Because there are more units in one place, the costs are lower per unit. Take landscaping for example. You may pay $120/mo. for a single-family home, but for a duplex, all the sudden, that cost per unit was just cut in half! Now expand that to a larger apartment complex – your economies of scale are much better, and that is only one cost example…

Costs for fixtures, appliances, and materials are also cheaper per unit, easier to manage and install. With uniformity comes scale and cost reduction.  This same logic on fixtures and landscaping goes for financing and taxes as well – cheaper per unit cost.

Just like a 12-pack of beer – they’re cheaper the more you buy. 

Ability to have onsite property management (for large apartment complexes)

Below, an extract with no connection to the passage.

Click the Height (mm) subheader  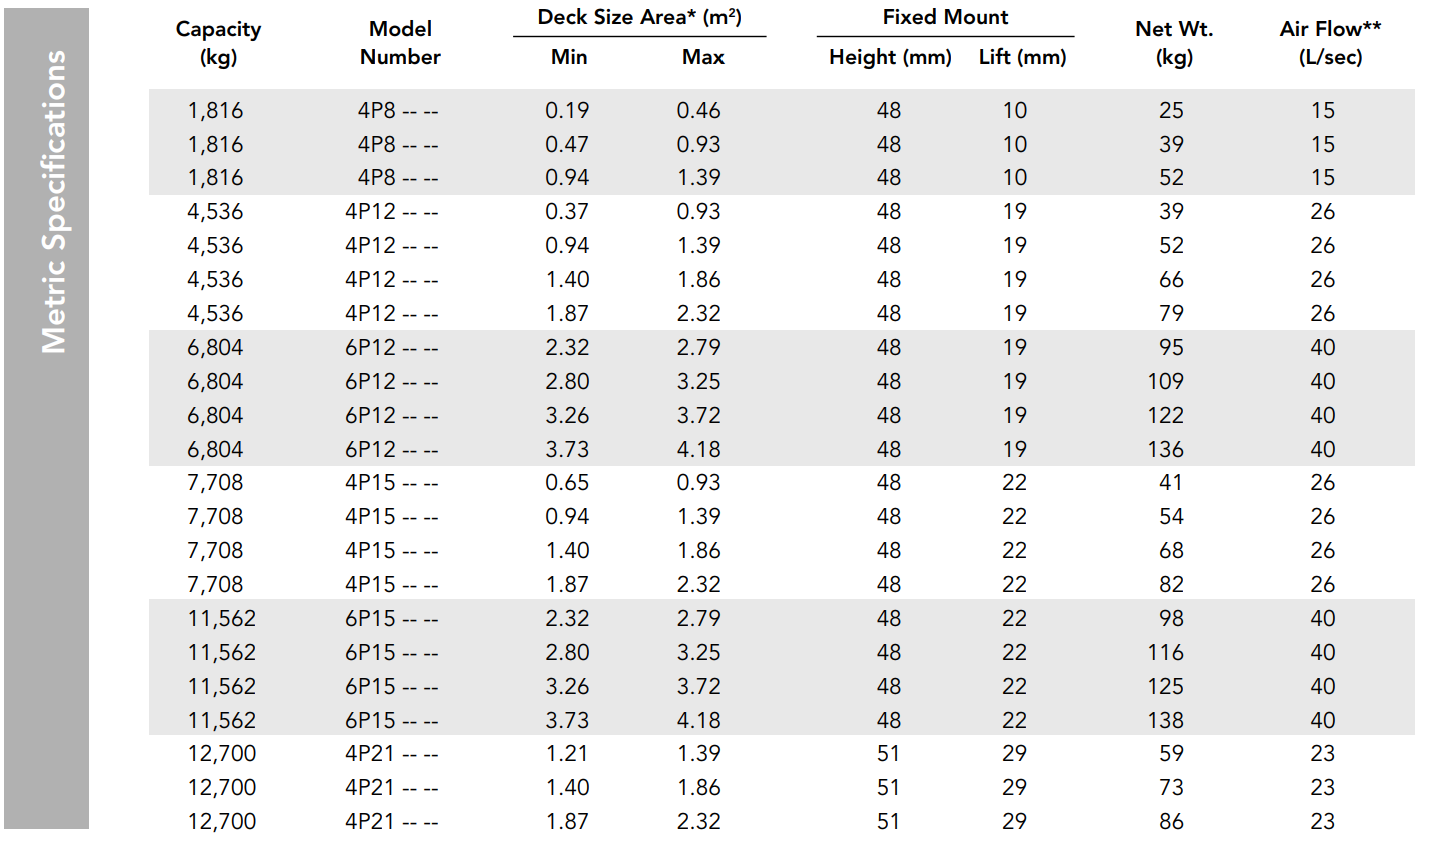(x=890, y=58)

We talked about management being easier, more efficient and less costly with multifamily. Property management can also be controlled, and a culture created when you have onsite property management. Typically, the finances of a smaller apartment community cannot carry the burden of full-time property management and maintenance onsite, but over 80+ units, you can swing it depending on the asset class. This is helpful to truly understand and curate a culture within the complex and provide a specific experience for the resident.



Market trends

Here are some bullets:

  1. The U.S. Census Survey discovered that home ownership has dropped significantly over the past 10 years, from almost 70% of the population to about 65% in 2020. That’s a lot of people moving to apartments from homes. 
  2. Many want the freedom to move, live in more urban environments and enjoy the amenities of apartments that come without the headaches of maintenance with home ownership. 
  3. There are 75 million baby boomers retiring over the next 10 years, they’ll want new digs with an empty nest. 10K people are turning 65 years old every day in the U.S. 
  4. Younger generations are spending more time in the renter pool, putting off having kids until later.
  5. Pew Research found that 88% of the population growth in the U.S. will be due to immigrants and they are 40% more likely to rent than native-born residents.

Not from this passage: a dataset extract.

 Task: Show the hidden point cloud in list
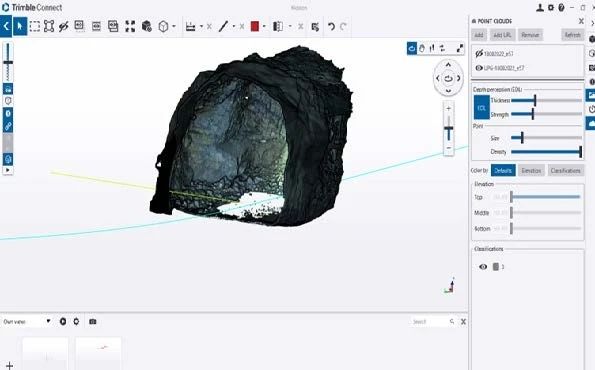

Multiple streams of income

This one’s simple… more units, more streams of income. If you have a single-family home, you’re dependent on that one unit for income. With multifamily, you can make 1 purchase and have multiple streams. This plays into the next one…

Lower inherent risk

With more units, there is less risk due to vacancy. If you own a single-family home and it goes vacant, you have 100% vacancy. If you own a 20-unit apartment complex and 1 unit goes vacant, you have 5% vacancy. Big difference. You can absorb more risk and spread it out with more units. 


Shaded areas = Recessions                             Source:  REIS: https://www.calculatedriskblog.com/2019/09/reis-apartment-vacancy-rate-unchanged.html

Hedge Against Inflation & Hold Value

The Federal Reserve aims to hit an annual inflation rate of 2%. Don’t believe me? See here. That’s 2% less your savings and purchasing power is worth in 1 year. Your stocks, bonds, etc. returns are 2% less than you think. An investment in multifamily real estate is a hedge against inflation because if it’s going up – then rents are going up, increasing the net income and hold value of the property. You’ll get your return and the Fed isn’t stealing 2% of it. What’s more – the mortgage is fixed so that’s nice.  So, along with inflation, your property value goes up and the revenues with it, making your return and appreciation more stable in the long run.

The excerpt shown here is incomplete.